• Trecho selecionado:
/---
7

Sobre molhar os pés, caminhar orando, ser outra pessoa e idolatria.

sexta-feira, 18 de junho de 2010

Gozado como o nosso cérebro funciona. Como substitui uma sensação por outra, um sentimento por outro, talvez, creio eu, para tentar nos manter sãos da melhor forma possível. Mais ou menos como (e não sei se isso existe) uma pessoa que não pode comer doces e para não se frustrar, passa a odiar essas guloseimas. 
Durante toda a minha vida, até mais ou menos um ano atrás, eu tinha muita, muita necessidade das pessoas.
Não só da companhia delas, mas da aprovação, da aceitação, da compreensão e do amor. Para que as pessoas gostassem cada vez mais de mim eu era capaz de tudo. Fazia tudo o que estivesse ao meu alcance para agradar a pessoa da qual queria afeto e atenção. Era aquele tipo ridículo de pessoa que seria capaz de deitar no chão, sobre uma poça d'água para a outra pessoa poder atravessar pisando em mim sem molhar os pés. Desde que isso fizesse a pessoa gostar mais de mim, estava ótimo, comeria até merda se fosse preciso.
\---
• Material fornecido:
/---
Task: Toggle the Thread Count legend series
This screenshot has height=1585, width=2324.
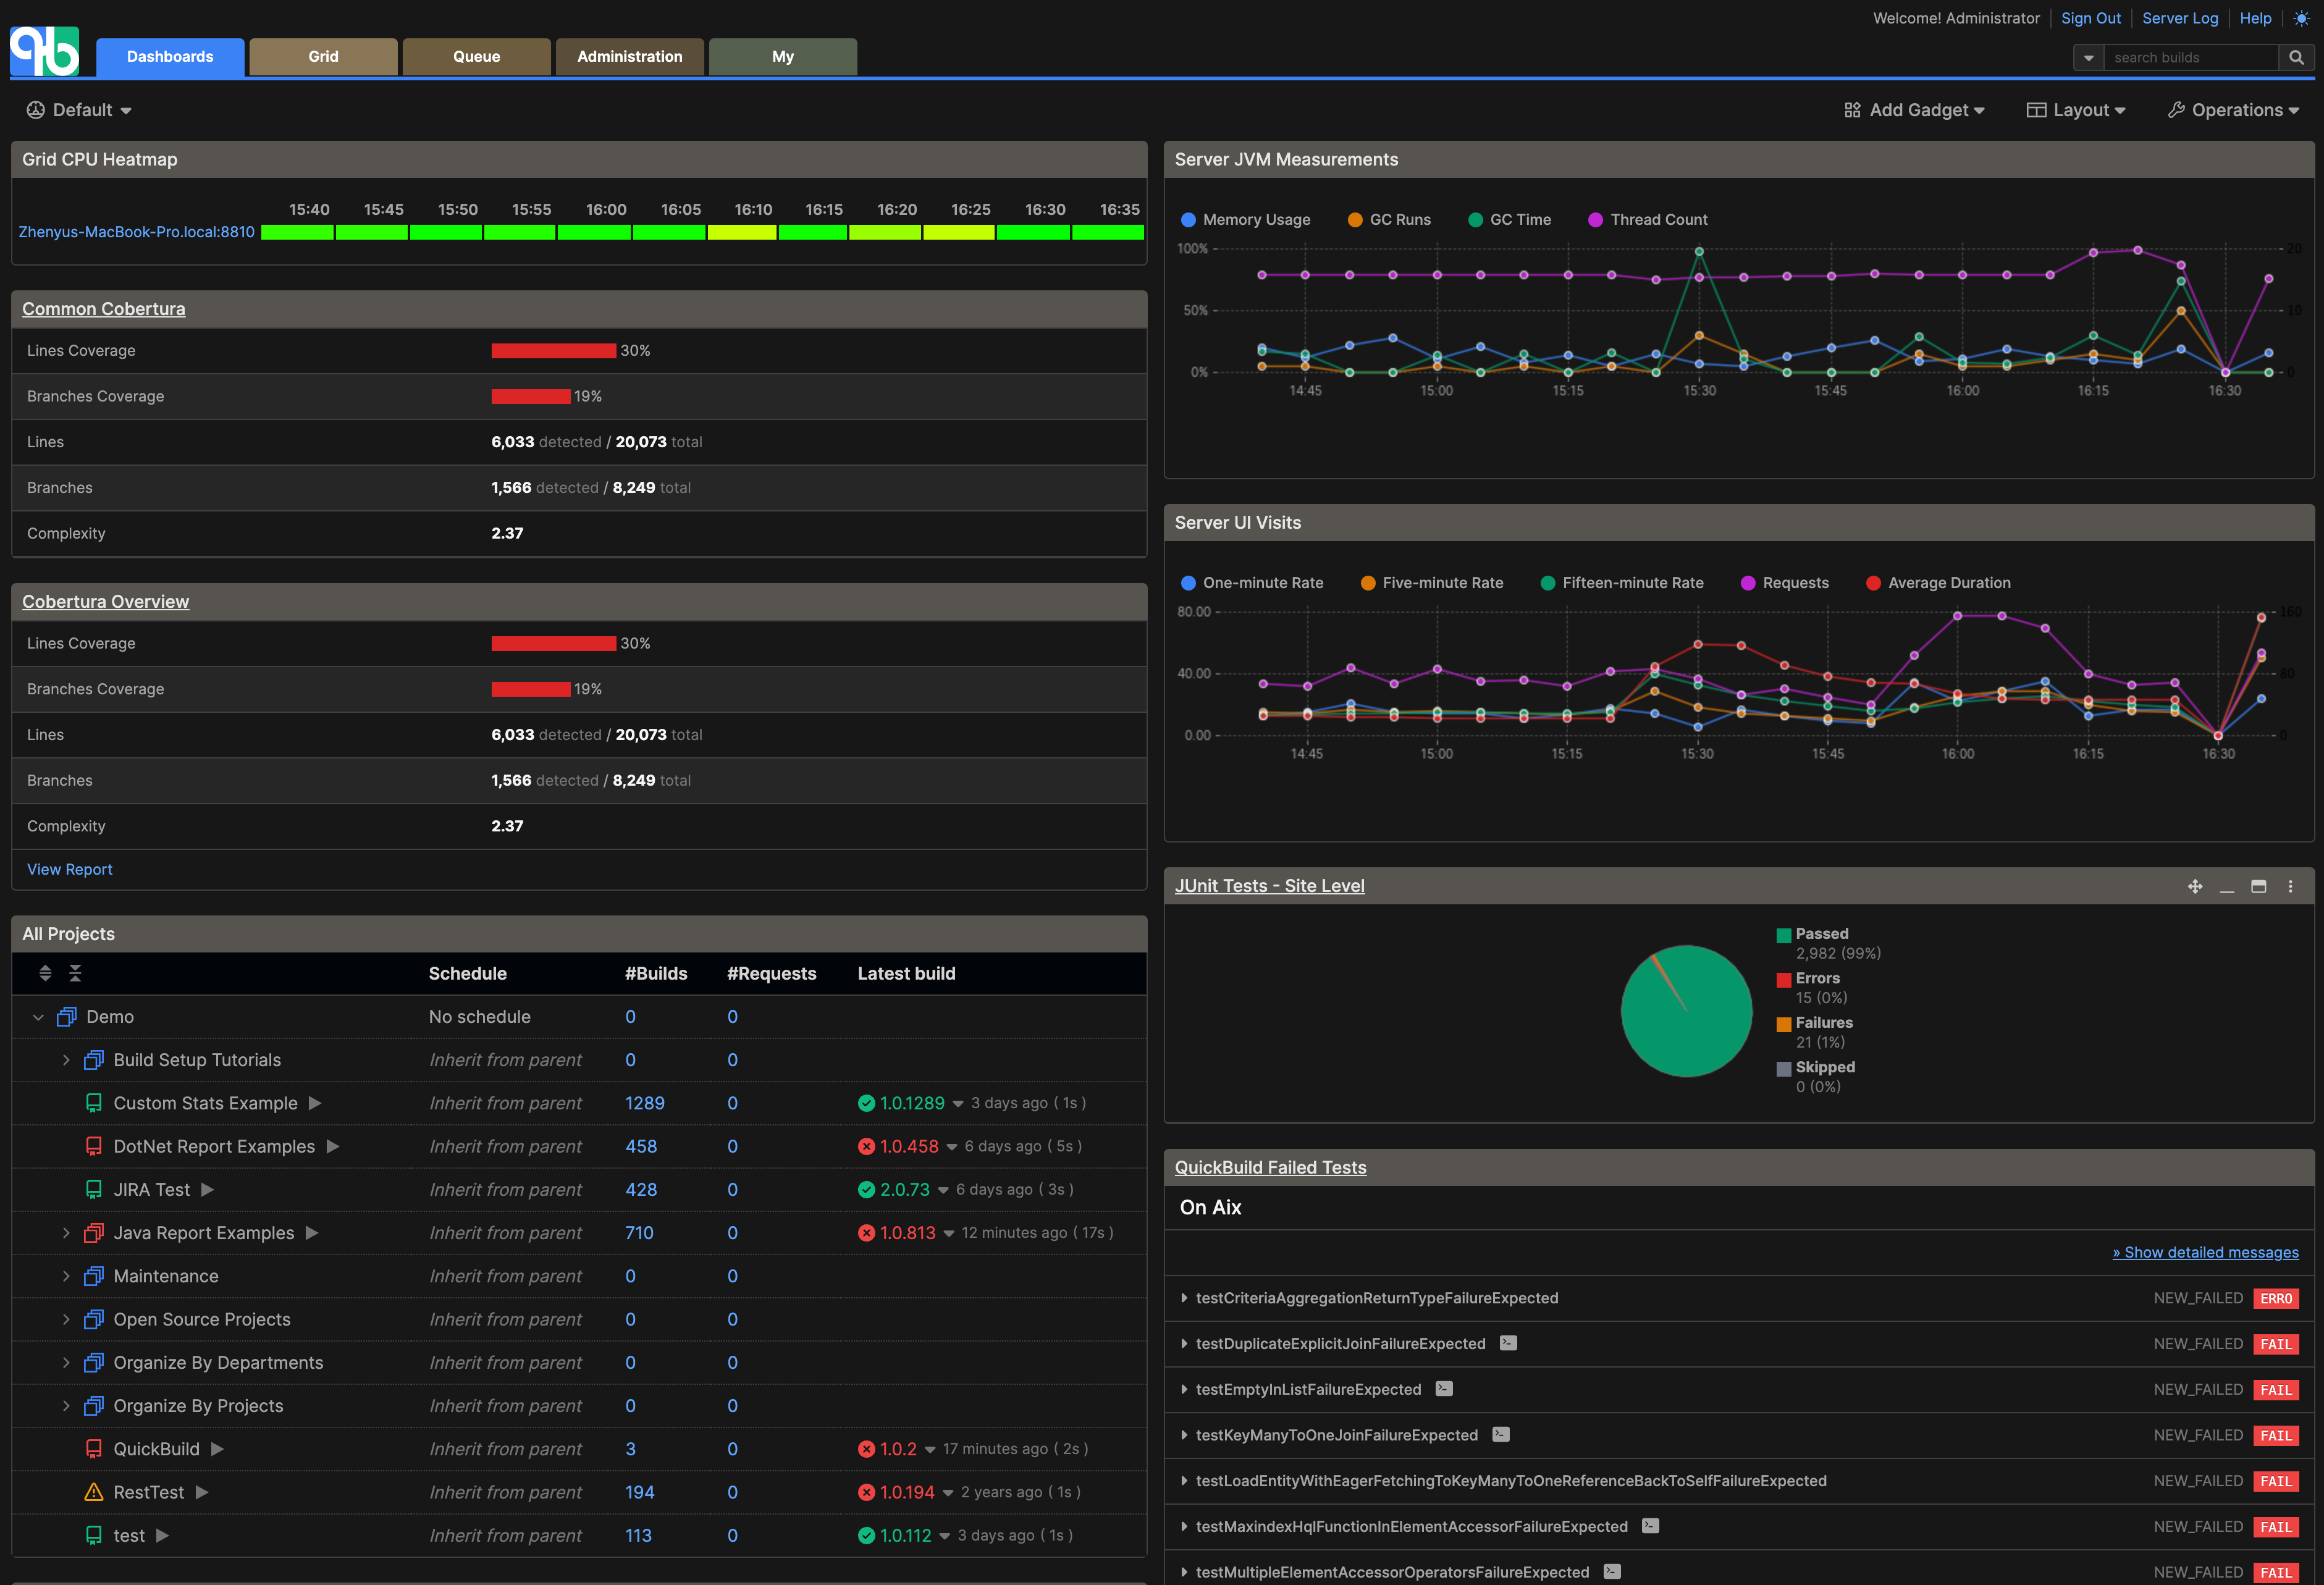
\---
• Conjunto de tarefas:
1. Segundo o trecho selecionado, por que o cérebro substitui uma sensação por outra? Responda em até três frases.
2. Com base no trecho selecionado, responda:
(a) Em que data o texto foi publicado?
(b) Até quando durou a grande necessidade que a pessoa que escreve tinha dos outros?
(c) Onde essa pessoa seria capaz de se deitar para que alguém atravessasse sem molhar os pés?
3. Prolongue o trecho selecionado, sobre a necessidade de aprovação, a partir da última frase apresentada.
O material provém de outra fonte.

• Resultados por tarefa:
1. Segundo o trecho, o cérebro troca uma sensação ou um sentimento por outro para tentar nos manter sãos da melhor forma possível. Para ilustrar esse mecanismo, o texto menciona a pessoa que não pode comer doces e, para não se frustrar, passa a odiá-los.

2.
(a) Na sexta-feira, 18 de junho de 2010.
(b) Até mais ou menos um ano antes da publicação.
(c) No chão, sobre uma poça d'água.

3.
Sempre soube que agir dessa forma era errado, que isso não me trazia mérito nenhum, muito pelo contrário, só me fazia digno de pena do meu objeto de afeto e muitas vezes, obsessão. Contudo eu simplesmente não conseguia pensar em outra maneira de chamar a atenção do outro, por mais que eu soubesse que estava me prestando a um papel ridículo eu continuava nisso porque tudo o que me importava era a outra pessoa


As vezes sigo uma novela ou outra. A última que segui com atenção foi A Favorita, da Flora e da Donatella. Na trama, a Flora tinha uma obsessão doentia por sua amiga Donatella, queria fazer tudo o que ela fazia, queria ter tudo o que ela possuía, enfim, queria ser ela. 
Acho que gostei da novela, me interessei porque de certo modo me identifiquei bastante com a Flora. Eu sempre me odiei, nunca me amei de verdade, sempre quis ser qualquer pessoa menos eu mesmo. Sempre buscava comprar roupas parecidas com as dos meus amigos, gostar das mesmas coisas, ouvir as mesmas músicas. Sempre achando que agindo assim a pessoa veria como sou parecido com ela e passaria a gostar muito mais de mim.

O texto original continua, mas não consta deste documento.